*** TEXT

The evaluator's verdict — submit_verdict

When a case passes validators, _evaluator_task calls the evaluator, which must respond with exactly one submit_verdict tool call (tilth/verdict.py):

Field On accept On reject
verdict "accept" "reject"
rejection_category null one of the six below
concern 1–3 sentences 1–3 sentences
evidence pointers (may be empty) pointers, e.g. pkg/foo.py:42
next_step null the concrete remediation the worker can act on

The six rejection categories are a closed enum — naming the shape of the failure, not just "rejected":

  • scope_creep — work that belongs to a different task, or unrelated files.
  • acceptance_gap — an explicit acceptance criterion isn't satisfied by the diff (also the category for the empty-diff hard reject).
  • weak_test — the seed test passes but doesn't exercise the behaviour the AC describes.
  • tests_pass_but_wrong — satisfies the test letter but not the intent (hardcoded value, mocked the wrong thing, deleted the assertion).
  • half_finished — debug prints, TODOs, dead code, partial implementations.

******
*** DATASET CONTENT

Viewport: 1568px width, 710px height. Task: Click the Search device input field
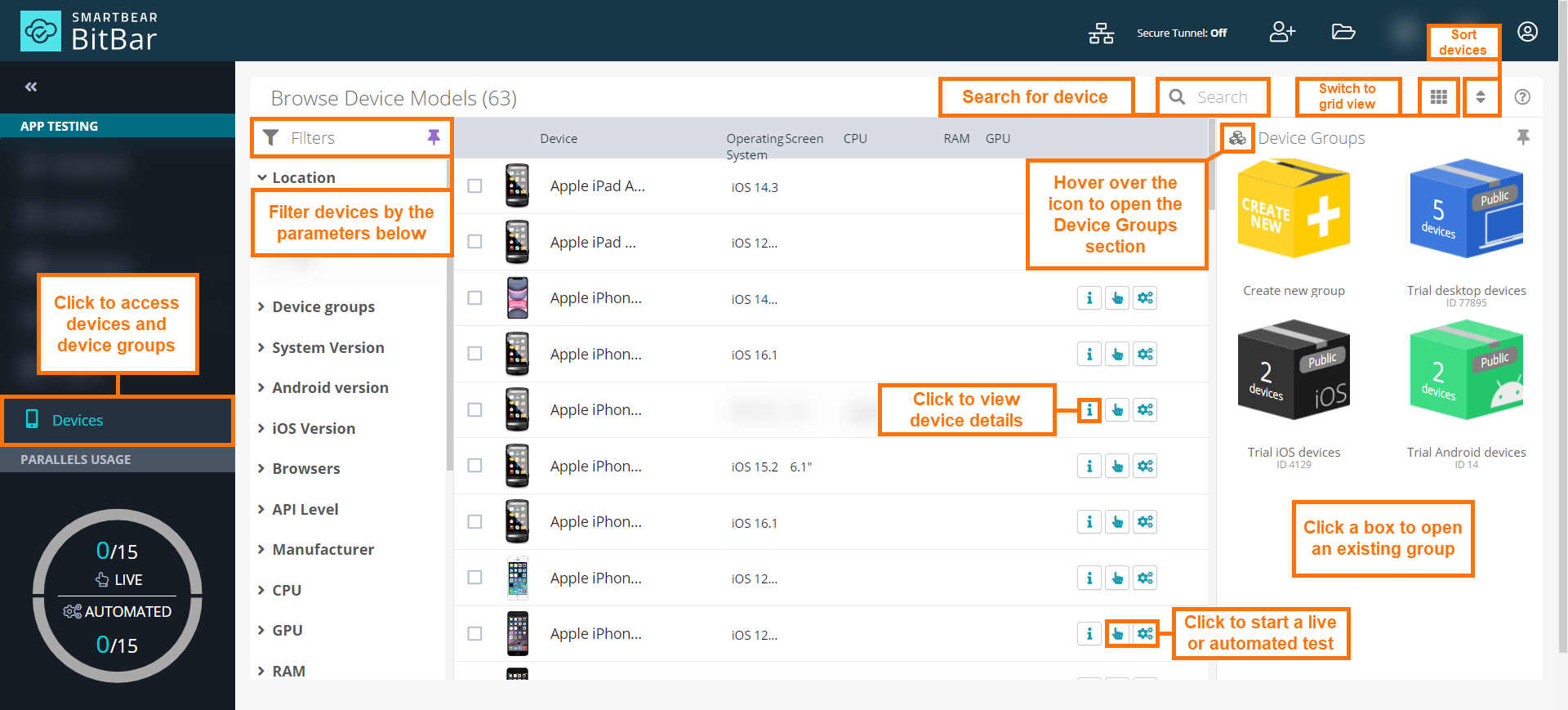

******

• **REQUESTS**
[1] According to the submit_verdict text, which rejection category covers the empty-diff hard reject?
[2] Give again the part of the submit_verdict text that opens with the words containing "rejection_category null one" and closes with "deleted the assertion).".
[3] Carry on the submit_verdict text from its final line.

• **RESULTS OF THE EXERCISE**
[1] acceptance_gap

[2]
rejection_category null one of the six below
concern 1–3 sentences 1–3 sentences
evidence pointers (may be empty) pointers, e.g. pkg/foo.py:42
next_step null the concrete remediation the worker can act on

The six rejection categories are a closed enum — naming the shape of the failure, not just "rejected":

  • scope_creep — work that belongs to a different task, or unrelated files.
  • acceptance_gap — an explicit acceptance criterion isn't satisfied by the diff (also the category for the empty-diff hard reject).
  • weak_test — the seed test passes but doesn't exercise the behaviour the AC describes.
  • tests_pass_but_wrong — satisfies the test letter but not the intent (hardcoded value, mocked the wrong thing, deleted the assertion).

[3]
  • spec_violation — breaks an explicit, named constraint from the task, the AC, or AGENTS.md (soft style preferences don't count).

On a reject, next_step becomes the worker-visible feedback (via format_reject_feedback). If the model never produces a valid submit_verdict after two attempts, each failure is logged as an evaluator_parse_error (with the raw payload preserved), and the loop synthesises a fallback reject verdict (evaluator_verdict with parse_failed: true) so the task fails closed rather than silently passing.

What the evaluator sees

The verdict is no longer gated on the diff alone. _evaluator_task assembles, into a context fresh-across-tasks: the task description + AC, the cumulative diff, the worker's structured case, this task's seed acceptance test inlined (the exact file the validator ran — grounding the weak_test evaluation), the full per-validator output (ruff + pytest), AGENTS.md when present, and the task ledger (below). It still sees none of the worker's chain-of-thought or tool history — that isolation is the point; an evaluator that could read the worker's reasoning would tend to agree with it.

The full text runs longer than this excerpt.